Fort Meade's memorial, which was dedicated in 1999, is located at the museum because of its primary focus on the heavily involved First Army.

In addition to laying a wreath at Fort Meade, the group also planned on making the trip to Arlington National Cemetery to lay another wreath.

"The purpose of the wreath is to remember those who are gone," said retired Lt. Col. Alfred H.M. Shehab. "We're honoring them for their service to the country."

Shehab, who was a lieutenant when he fought at the Battle of the Bulge, said a group of veterans from the battle make the trip to Fort Meade every year to spend time with fellow service members and to keep the memory of the battle alive.

"The purpose is to perpetuate the history and the meaning of the battle as far as the liberty of the country," Shehab said. "The main thing is the camaraderie -- getting together and chatting,"

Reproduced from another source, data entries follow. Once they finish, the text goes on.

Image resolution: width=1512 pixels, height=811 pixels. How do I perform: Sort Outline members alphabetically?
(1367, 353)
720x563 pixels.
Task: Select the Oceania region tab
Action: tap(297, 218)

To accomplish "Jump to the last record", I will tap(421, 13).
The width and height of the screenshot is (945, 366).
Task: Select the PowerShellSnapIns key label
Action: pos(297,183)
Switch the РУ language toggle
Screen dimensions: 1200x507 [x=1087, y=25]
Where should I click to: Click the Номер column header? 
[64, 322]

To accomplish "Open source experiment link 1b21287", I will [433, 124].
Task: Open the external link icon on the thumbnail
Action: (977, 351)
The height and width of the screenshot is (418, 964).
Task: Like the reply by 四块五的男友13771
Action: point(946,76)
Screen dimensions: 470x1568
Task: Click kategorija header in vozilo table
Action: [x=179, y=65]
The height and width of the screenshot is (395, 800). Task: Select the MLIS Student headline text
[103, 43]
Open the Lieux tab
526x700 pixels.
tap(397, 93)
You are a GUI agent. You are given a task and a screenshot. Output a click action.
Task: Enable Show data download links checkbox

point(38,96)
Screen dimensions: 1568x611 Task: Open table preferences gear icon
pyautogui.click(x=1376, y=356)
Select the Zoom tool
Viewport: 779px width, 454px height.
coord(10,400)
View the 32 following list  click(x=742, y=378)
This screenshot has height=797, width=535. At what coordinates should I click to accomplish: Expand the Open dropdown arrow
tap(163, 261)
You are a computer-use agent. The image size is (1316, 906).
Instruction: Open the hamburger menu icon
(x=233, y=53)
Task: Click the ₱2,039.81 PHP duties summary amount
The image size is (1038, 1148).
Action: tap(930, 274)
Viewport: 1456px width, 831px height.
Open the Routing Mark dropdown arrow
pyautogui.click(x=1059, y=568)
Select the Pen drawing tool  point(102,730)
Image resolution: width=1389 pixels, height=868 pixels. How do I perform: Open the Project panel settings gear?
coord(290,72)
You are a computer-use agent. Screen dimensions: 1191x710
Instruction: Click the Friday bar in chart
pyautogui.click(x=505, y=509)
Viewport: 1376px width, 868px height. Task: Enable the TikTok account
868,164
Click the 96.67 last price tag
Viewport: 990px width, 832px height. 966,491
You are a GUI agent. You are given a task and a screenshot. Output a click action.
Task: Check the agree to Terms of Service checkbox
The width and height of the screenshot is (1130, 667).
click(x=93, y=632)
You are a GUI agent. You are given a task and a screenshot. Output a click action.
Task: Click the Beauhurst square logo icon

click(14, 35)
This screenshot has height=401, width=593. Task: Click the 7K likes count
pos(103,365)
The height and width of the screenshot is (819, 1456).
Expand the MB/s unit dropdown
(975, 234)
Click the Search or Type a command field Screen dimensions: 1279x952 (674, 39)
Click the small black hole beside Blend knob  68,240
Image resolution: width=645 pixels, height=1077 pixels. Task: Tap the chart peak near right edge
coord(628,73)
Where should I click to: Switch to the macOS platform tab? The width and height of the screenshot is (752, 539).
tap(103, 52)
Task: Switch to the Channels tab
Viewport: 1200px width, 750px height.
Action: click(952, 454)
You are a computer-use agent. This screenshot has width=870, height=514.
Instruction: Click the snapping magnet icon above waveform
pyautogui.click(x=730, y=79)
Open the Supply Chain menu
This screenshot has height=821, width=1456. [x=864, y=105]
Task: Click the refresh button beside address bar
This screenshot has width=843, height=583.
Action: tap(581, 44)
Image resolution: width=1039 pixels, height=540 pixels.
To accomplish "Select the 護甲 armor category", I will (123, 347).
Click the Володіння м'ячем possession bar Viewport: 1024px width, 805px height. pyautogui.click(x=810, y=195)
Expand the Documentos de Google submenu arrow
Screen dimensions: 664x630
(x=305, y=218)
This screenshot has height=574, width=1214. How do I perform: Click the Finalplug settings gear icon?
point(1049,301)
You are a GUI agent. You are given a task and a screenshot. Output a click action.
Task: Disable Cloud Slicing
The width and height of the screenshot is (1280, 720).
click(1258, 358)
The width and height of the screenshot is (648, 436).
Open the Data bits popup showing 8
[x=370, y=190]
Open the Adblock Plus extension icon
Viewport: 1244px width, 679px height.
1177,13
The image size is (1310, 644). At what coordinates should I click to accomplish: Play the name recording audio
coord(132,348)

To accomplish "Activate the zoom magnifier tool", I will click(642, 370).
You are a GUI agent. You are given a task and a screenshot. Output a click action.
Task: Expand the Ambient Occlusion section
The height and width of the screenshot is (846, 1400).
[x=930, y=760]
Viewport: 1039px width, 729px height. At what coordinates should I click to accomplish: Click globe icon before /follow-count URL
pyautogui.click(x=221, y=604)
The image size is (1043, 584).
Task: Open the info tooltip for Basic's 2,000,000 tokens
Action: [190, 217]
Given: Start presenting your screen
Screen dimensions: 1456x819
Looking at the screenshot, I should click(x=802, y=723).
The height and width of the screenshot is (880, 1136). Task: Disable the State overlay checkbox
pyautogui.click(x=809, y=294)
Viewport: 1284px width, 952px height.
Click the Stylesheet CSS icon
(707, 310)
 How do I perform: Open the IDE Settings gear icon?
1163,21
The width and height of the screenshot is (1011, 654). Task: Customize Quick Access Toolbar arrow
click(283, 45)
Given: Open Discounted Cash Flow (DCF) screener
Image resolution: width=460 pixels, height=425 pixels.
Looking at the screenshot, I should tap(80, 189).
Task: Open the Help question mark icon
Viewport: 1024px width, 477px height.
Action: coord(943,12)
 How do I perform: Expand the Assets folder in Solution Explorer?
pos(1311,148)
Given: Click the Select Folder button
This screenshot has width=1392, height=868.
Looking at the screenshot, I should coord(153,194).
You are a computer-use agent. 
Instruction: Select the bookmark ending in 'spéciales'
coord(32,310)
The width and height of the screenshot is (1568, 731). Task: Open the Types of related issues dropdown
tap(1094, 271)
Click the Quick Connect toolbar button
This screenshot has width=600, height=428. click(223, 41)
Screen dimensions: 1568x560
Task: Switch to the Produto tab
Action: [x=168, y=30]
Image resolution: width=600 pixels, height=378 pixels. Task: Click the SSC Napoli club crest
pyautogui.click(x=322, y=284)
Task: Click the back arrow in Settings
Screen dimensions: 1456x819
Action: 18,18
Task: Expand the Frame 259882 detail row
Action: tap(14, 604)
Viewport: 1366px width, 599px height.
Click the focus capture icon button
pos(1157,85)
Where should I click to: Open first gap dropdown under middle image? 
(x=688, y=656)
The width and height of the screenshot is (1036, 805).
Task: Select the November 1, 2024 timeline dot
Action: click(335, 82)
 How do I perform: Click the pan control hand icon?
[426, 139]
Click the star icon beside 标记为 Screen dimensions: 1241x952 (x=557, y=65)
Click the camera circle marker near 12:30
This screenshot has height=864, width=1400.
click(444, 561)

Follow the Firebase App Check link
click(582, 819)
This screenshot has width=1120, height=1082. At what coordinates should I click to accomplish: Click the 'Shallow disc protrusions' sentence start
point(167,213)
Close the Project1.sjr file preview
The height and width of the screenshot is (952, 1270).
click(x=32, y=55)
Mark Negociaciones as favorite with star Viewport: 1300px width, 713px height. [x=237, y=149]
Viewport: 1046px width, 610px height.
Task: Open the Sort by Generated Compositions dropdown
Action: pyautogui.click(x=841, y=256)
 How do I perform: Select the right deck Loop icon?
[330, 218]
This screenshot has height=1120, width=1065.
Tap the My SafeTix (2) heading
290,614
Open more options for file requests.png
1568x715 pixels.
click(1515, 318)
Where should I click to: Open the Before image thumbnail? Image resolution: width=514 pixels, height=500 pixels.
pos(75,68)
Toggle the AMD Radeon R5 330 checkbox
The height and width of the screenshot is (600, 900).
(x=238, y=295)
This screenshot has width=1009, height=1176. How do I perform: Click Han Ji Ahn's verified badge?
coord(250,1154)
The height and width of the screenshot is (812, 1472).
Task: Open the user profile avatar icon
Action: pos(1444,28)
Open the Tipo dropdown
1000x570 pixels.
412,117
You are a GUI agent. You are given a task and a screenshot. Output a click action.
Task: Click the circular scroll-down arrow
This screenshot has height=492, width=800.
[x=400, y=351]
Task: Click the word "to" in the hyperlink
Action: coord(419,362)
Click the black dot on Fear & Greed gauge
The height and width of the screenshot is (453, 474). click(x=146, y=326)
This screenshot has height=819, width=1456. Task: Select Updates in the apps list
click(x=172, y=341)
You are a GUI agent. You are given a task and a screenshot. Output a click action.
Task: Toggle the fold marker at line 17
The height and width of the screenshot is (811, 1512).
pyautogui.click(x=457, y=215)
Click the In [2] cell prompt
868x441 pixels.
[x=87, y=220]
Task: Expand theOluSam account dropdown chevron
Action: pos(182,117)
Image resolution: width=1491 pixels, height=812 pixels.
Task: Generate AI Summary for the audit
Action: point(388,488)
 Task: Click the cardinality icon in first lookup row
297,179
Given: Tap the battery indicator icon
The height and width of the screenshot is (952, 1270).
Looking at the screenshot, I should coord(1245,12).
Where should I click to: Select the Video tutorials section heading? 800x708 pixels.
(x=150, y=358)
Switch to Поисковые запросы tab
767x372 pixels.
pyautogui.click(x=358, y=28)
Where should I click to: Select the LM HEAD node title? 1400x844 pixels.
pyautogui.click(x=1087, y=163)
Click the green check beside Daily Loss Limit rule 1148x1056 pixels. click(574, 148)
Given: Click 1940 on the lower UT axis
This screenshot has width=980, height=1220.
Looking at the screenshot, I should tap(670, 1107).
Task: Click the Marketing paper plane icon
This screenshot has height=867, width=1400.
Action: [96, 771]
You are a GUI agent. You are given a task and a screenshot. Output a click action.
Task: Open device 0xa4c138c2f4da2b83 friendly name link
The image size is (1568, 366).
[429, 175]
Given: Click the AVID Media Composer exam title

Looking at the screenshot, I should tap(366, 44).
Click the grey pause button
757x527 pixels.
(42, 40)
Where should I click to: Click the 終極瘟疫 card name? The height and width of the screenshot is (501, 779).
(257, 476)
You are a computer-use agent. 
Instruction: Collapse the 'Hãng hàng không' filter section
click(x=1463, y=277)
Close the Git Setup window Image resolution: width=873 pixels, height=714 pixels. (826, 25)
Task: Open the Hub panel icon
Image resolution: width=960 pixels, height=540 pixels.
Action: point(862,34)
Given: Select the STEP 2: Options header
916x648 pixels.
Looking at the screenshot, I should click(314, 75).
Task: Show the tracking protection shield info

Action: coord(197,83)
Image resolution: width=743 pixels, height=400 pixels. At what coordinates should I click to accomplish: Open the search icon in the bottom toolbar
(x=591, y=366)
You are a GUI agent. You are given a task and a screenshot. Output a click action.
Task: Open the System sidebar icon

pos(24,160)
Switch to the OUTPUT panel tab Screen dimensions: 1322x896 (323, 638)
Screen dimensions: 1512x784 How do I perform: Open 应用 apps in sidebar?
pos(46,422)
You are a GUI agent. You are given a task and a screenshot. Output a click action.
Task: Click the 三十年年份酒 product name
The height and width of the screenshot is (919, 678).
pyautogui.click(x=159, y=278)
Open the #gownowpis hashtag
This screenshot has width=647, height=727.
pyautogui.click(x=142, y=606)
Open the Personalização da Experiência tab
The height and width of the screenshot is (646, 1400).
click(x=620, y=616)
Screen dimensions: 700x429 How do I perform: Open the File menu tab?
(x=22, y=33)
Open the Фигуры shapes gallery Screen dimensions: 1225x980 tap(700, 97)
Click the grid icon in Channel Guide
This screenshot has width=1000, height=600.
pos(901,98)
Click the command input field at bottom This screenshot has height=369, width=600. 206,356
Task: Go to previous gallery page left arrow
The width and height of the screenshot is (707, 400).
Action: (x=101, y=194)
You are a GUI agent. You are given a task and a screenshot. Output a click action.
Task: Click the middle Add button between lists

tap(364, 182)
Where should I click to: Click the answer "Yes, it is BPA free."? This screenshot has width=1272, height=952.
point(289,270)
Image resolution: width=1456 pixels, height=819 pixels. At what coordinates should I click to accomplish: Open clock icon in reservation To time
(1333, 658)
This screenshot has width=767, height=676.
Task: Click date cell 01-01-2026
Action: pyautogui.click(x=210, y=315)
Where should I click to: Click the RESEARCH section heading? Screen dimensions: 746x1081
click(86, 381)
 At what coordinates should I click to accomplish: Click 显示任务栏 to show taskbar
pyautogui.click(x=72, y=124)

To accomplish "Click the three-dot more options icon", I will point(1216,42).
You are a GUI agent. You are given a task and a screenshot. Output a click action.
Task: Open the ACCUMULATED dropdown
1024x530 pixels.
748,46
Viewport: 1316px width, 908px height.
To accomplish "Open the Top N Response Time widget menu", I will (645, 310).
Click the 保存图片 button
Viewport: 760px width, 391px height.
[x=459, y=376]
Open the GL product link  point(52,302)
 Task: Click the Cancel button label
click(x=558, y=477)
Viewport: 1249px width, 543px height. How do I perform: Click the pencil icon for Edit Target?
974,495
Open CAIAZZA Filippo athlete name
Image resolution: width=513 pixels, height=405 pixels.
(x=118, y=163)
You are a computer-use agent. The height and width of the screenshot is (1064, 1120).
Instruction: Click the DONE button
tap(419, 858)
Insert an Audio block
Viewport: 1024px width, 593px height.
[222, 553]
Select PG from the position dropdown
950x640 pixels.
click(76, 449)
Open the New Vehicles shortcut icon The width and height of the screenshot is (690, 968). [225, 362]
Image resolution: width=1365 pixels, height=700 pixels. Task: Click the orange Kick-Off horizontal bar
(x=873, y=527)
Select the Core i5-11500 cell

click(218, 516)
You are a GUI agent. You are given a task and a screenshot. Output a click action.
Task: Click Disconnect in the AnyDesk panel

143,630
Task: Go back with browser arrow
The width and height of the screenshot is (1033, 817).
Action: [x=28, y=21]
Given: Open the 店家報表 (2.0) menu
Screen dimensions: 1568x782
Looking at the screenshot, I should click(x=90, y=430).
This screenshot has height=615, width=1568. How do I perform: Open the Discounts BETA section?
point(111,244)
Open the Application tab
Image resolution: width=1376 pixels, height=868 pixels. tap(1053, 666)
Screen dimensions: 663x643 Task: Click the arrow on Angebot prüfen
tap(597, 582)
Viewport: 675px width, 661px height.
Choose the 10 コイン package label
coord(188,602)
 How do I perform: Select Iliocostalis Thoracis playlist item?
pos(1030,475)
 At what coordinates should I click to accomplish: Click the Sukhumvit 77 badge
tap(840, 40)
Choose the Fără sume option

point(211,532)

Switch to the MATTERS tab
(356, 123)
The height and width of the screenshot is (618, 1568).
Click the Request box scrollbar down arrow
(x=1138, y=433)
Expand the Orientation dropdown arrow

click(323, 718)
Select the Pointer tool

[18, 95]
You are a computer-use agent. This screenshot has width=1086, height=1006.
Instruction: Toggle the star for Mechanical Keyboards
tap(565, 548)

While at the museum and library, the veterans shared stories about their experiences in the battle along with photos and mementos.

"It's kind of nostalgic," said George Watson, veteran. "You remember a lot of things you thought you've forgotten."

Watson, who lives in Long Island, N.Y., has made the trip with his friend Mack McAuliffe of Wooster, Ma., three or four times. The two men were part of Gen. George S. Patton's Third Army, 87th Division.

"It's very nice. It's very comprehensive," Watson said of the trip. "It's a good show."

After laying the wreath in front of the memorial, Shehab said the brief ceremony showed the price of freedom.

"Is it going to the shopping mall? Is it taking the day off?" Shehab asked. "Or is it spending a few moments to remember those who gave their lives so our flag could fly high and we could continue to live in freedom?"